▸ Your task
Filter the data below, keeping only lines that contain "Select".

▸ Record extracts
=======

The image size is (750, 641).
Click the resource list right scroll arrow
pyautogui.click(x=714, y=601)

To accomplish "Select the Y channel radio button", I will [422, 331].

=======

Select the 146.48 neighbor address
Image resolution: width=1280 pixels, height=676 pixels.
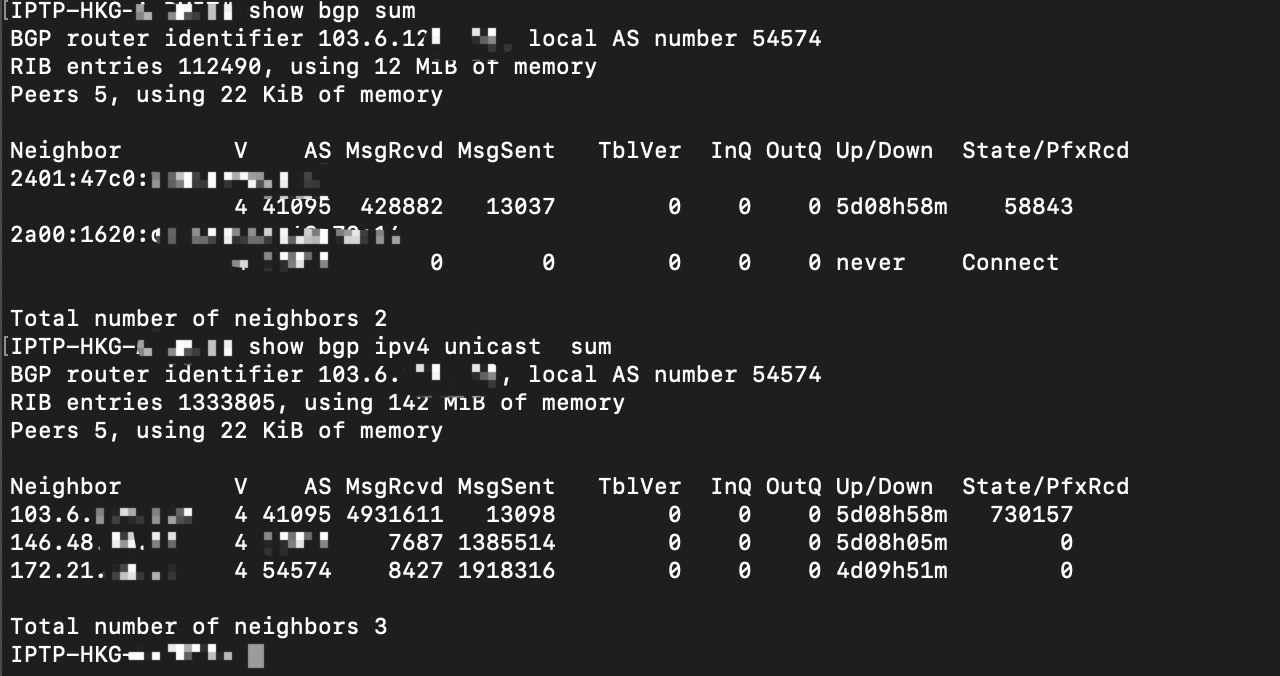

=======

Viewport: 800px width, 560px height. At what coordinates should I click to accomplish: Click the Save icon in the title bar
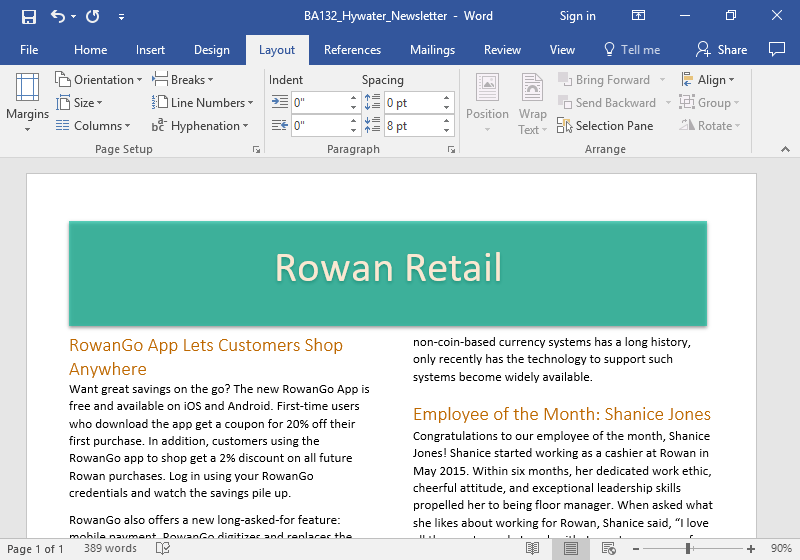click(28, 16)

=======

▸ Response to this exercise
To accomplish "Select the Y channel radio button", I will [422, 331].
Select the 146.48 neighbor address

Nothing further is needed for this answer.